- Problem details: Each line from the one holding "You are a computer-use" to the last line below must be restated word for word, and no picture may be included.

- Stored data:
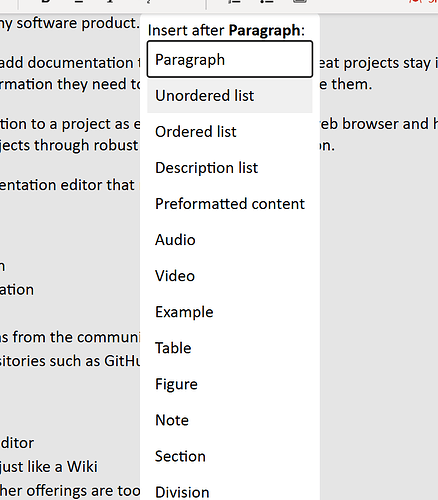This screenshot has height=500, width=438.
Task: Click the 'documentation editor that' paragraph
Action: (x=67, y=185)
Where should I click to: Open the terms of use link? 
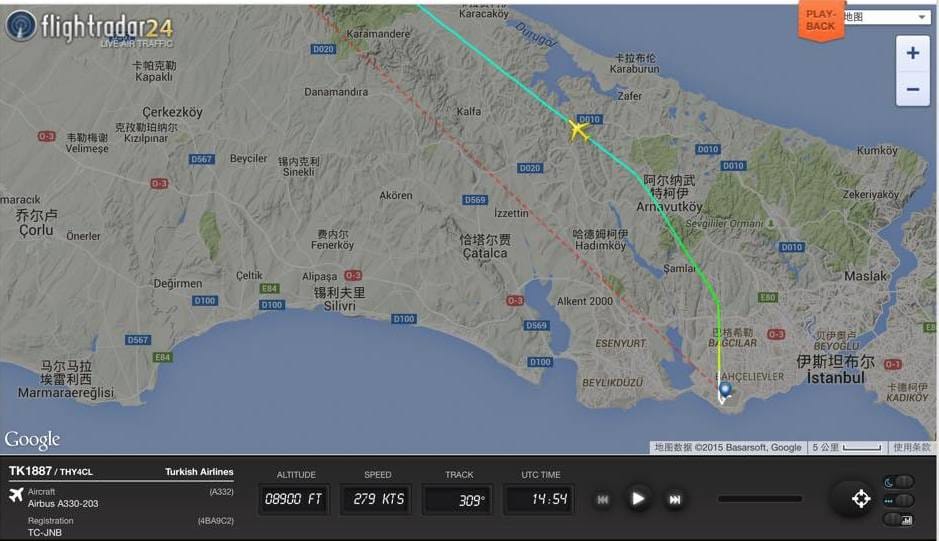point(911,448)
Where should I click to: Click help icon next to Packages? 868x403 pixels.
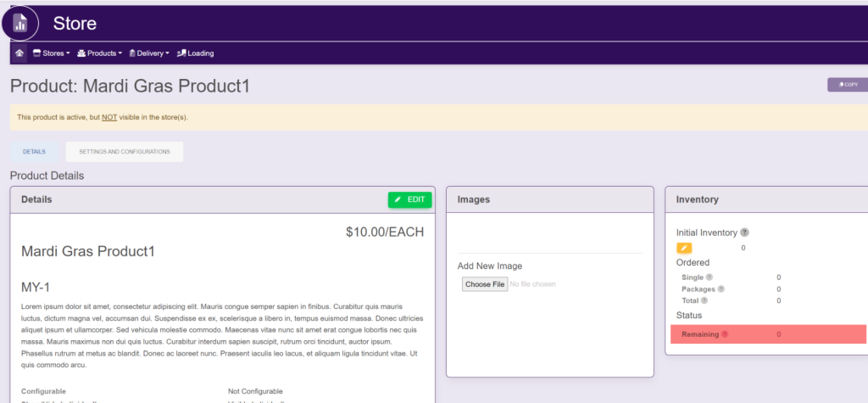coord(721,289)
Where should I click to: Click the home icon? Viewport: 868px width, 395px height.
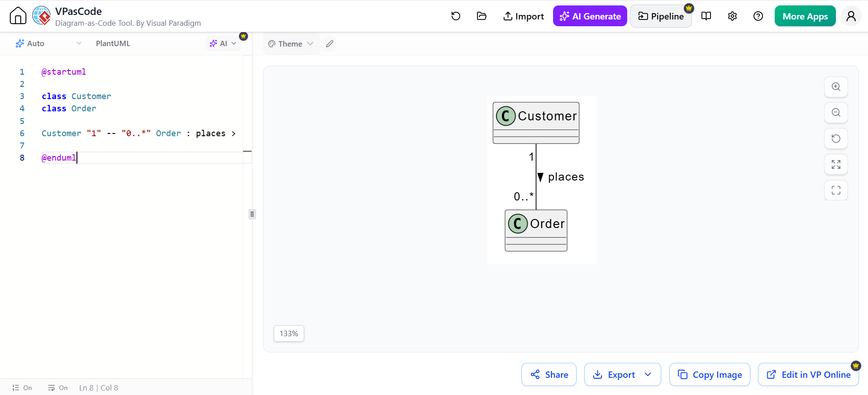tap(18, 16)
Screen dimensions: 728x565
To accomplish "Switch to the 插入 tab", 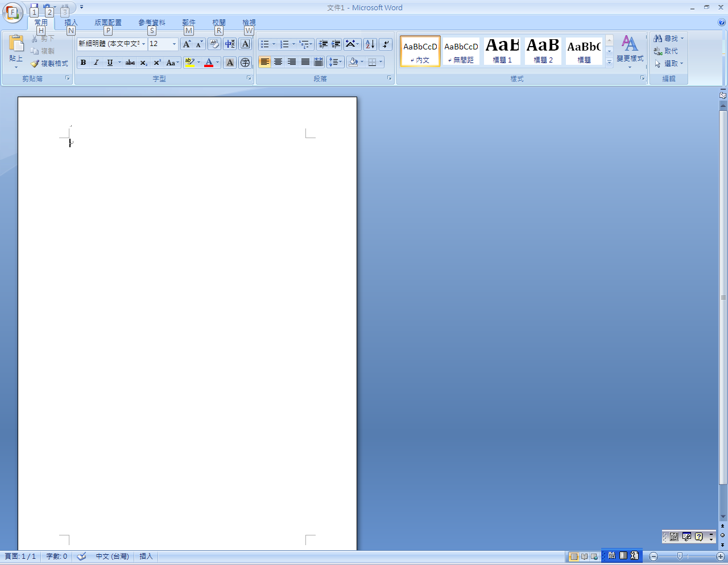I will click(x=71, y=23).
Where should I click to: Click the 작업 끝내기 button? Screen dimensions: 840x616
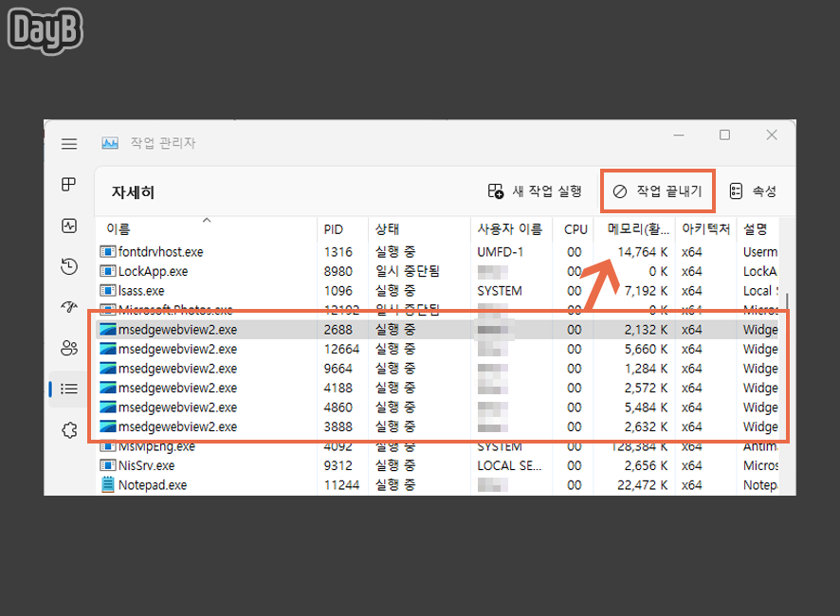pyautogui.click(x=657, y=190)
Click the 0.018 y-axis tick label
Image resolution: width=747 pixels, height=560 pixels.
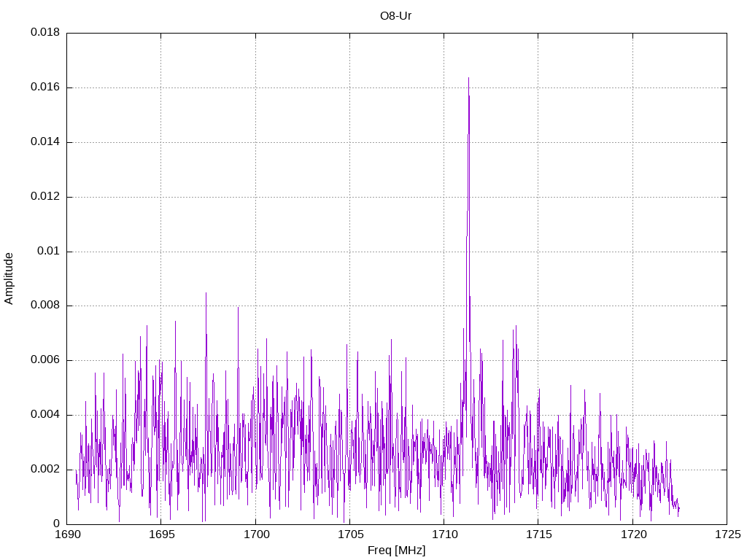click(x=44, y=33)
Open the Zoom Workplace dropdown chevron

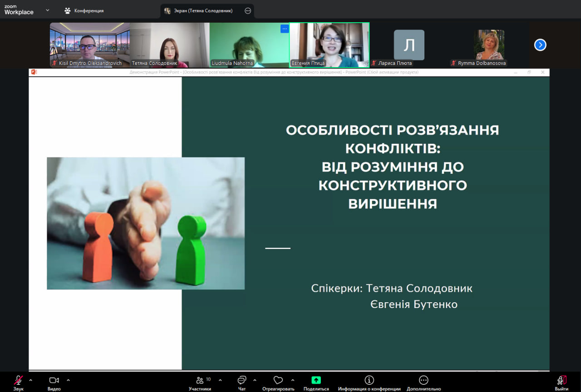(x=47, y=10)
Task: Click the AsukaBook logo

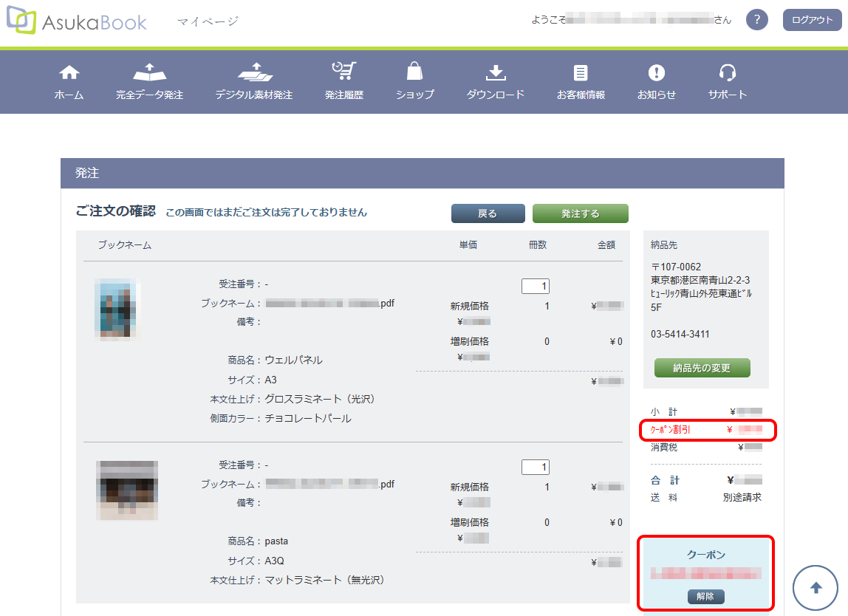Action: (77, 21)
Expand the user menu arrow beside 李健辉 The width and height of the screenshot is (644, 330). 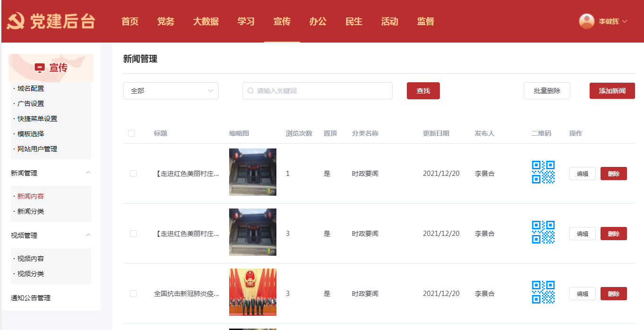pos(625,21)
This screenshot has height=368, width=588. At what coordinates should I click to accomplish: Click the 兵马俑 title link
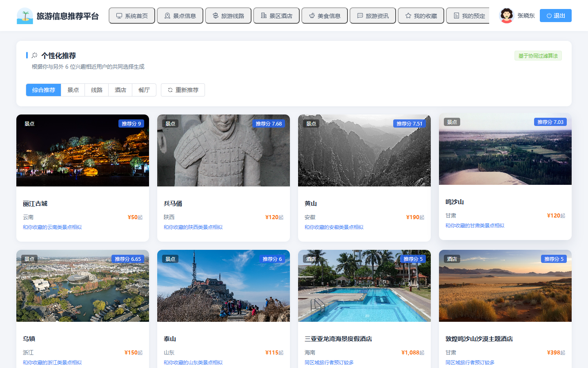173,204
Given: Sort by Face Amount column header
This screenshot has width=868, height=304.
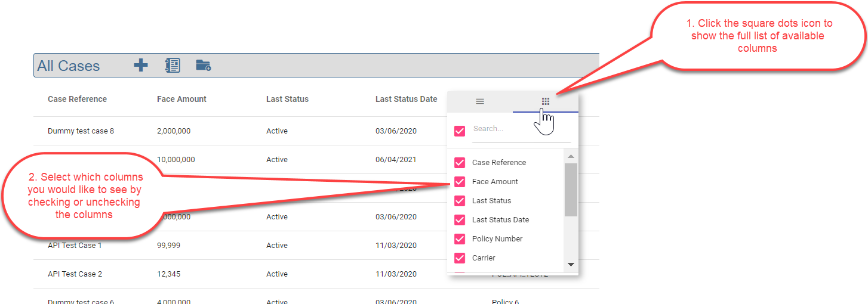Looking at the screenshot, I should (x=181, y=99).

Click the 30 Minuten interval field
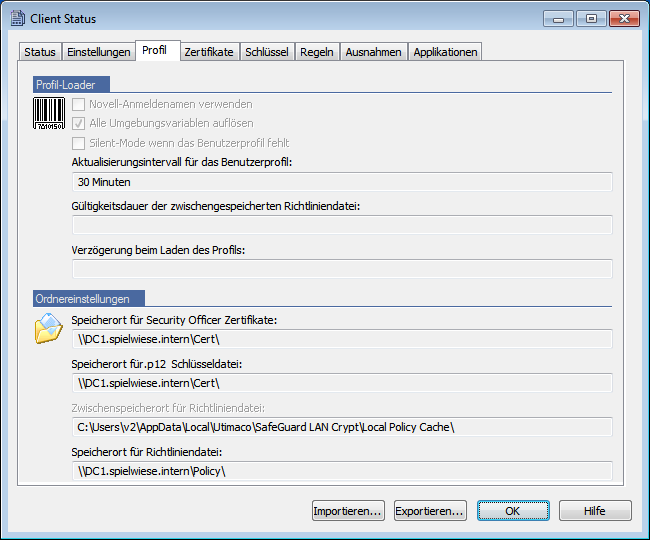point(342,182)
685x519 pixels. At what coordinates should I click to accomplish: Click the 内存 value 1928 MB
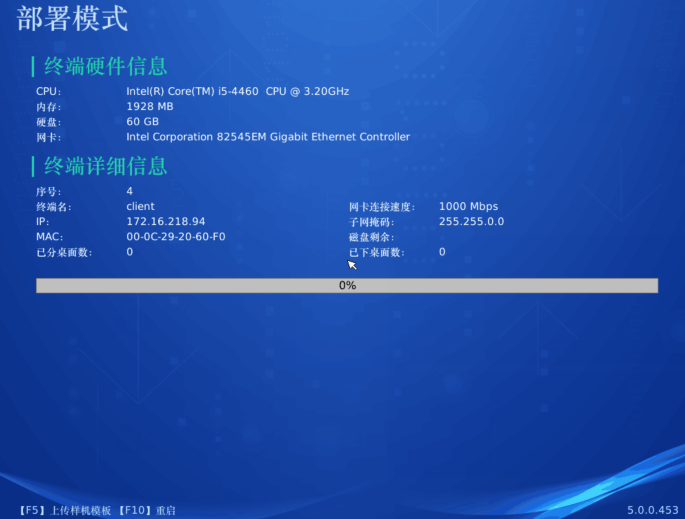pos(150,107)
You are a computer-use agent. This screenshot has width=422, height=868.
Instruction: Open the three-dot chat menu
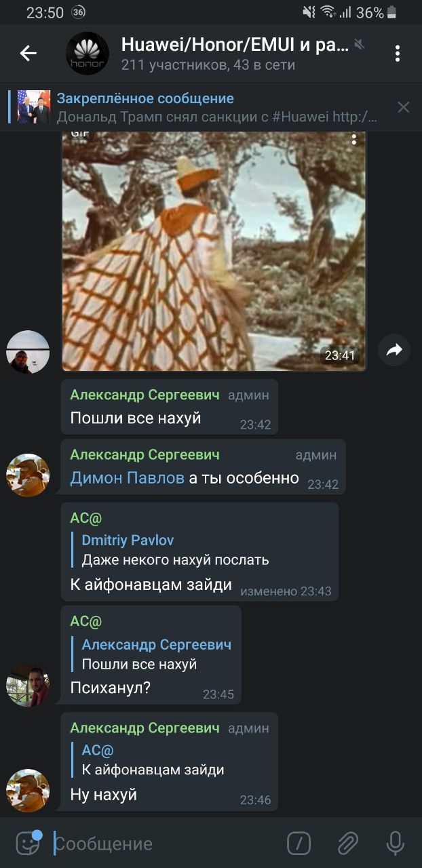(398, 54)
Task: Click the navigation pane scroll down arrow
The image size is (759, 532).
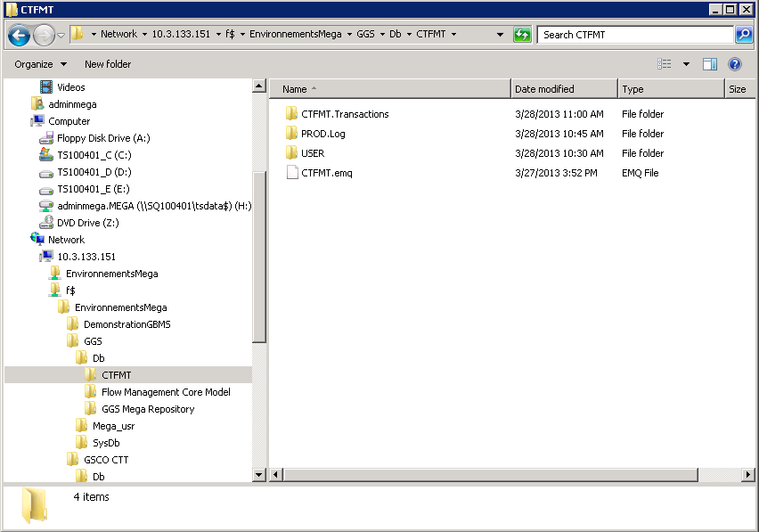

- Reply:
You are a computer-use agent. This screenshot has width=422, height=868.
Instruction: Open the three-dot chat menu
(398, 54)
Task: Click the navigation pane scroll down arrow
The image size is (759, 532).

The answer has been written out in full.